March 24th: Lawrence Kessenich Features



Stone Soup Poetry meets from 8-10 p.m. every Monday at the Out of The Blue Art Gallery at 106 Prospect Street with an open mike sign-up at 7:30 p.m. On March 24, Stone Soup welcomes the poet and former Houghton Mifflin editor Lawrence Kessenich.

Lawrence Kessenich has published poetry in cream city review, Energy Review and Chronogram. His chapbook Strange News will be published by Pudding House Publications soon. Another chapbook, Trying to Save Jackie Kennedy, was a finalist in the Spire Press Poetry Chapbook Competition in 2007. He has also published essays on CommonTies.com and Arkansas Public Radio’s "Yesterday, Today and Tomorrow."

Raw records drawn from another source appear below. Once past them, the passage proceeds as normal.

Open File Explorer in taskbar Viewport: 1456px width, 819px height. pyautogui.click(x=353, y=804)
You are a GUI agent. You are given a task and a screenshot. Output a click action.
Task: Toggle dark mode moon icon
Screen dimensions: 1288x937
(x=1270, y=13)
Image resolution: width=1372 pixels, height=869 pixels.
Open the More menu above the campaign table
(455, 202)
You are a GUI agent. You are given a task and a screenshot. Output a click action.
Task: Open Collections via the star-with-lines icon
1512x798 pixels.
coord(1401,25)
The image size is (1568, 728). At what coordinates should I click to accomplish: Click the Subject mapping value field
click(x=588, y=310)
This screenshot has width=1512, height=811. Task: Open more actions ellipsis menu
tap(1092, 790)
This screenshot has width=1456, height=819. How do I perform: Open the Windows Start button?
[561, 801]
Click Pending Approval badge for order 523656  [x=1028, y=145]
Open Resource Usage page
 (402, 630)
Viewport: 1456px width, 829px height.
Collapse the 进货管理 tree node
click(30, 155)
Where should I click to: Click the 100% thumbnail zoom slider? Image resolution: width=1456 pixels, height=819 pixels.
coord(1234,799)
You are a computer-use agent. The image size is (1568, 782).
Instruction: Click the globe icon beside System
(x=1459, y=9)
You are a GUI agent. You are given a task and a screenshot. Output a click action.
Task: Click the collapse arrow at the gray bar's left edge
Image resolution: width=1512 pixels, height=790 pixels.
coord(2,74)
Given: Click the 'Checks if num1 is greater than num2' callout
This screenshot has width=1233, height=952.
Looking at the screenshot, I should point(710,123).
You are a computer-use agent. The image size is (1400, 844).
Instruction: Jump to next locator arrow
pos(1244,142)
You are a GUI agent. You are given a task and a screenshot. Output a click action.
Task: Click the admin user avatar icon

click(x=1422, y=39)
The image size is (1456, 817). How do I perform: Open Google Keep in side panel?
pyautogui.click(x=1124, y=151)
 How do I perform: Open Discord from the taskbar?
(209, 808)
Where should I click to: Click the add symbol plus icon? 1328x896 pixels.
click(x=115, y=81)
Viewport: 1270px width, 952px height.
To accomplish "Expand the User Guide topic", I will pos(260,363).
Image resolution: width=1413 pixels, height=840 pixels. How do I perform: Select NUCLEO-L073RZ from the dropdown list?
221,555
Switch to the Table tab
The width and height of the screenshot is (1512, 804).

Kessenich briefly attended the graduate creative writing program in poetry at the University of Massachusetts-Amherst. He then became an editor at Houghton Mifflin Company in Boston, where he read for the publisher’s annual poetry series and worked with the editors of Selected Poems: Anne Sexton and the author of Anne Sexton: A Biography. He also acquired two Houghton Mifflin Literary Fellowship Award-winning novelists and many other fiction and nonfiction writers. He lives in Watertown.


Bombed in Las Vegas

                              In the early 1950s, people in Las Vegas would sit on the
                              rooftops of casinos at night to watch nuclear explosions
                              at the Nevada Test Site 65 miles northwest of the city.

Zombie was the drink of choice as we awaited
the explosion, all night on the rooftop
of the Sands, sports jackets buttoned, shawls wrapped
tight against the cold and brittle desert air

Al and I would have preferred martinis
but the girls insisted we drink with them
and they were girls we wanted to please, hoping
they would please us back come morning.

We had seen bombs explode before, Al and I
all up and down the length of Europe
but Artie, testing A-bombs down the road
told us, “You ain’t seen nothin’ yet, my friends!”

By the time the dawn appeared, a knife edge
on the horizon, Al was dueling tongues
with Doris , my hand was far up Sally’s skirt.
And then the monstrous thing exploded.

The rumble was like a million tanks rolling
across France at once, the wind like as many
bombers whooshing overhead, the light as if
the earth itself was a cannon muzzle.

And as the monstrous cloud began to rise
like nothing less than Death, himself
I crawled into Sally’s welcome lap
and buried myself in her perfume.

Later, we made love like animals, proving
we, at least, were still alive, unlike the Japs
at Hiroshima and Nagasaki
who suddenly could have been next door.

And when I ejaculated, the white cloud
of my semen mushrooming inside of her
I, who’d said he never wanted children
prayed this explosion would bring new life.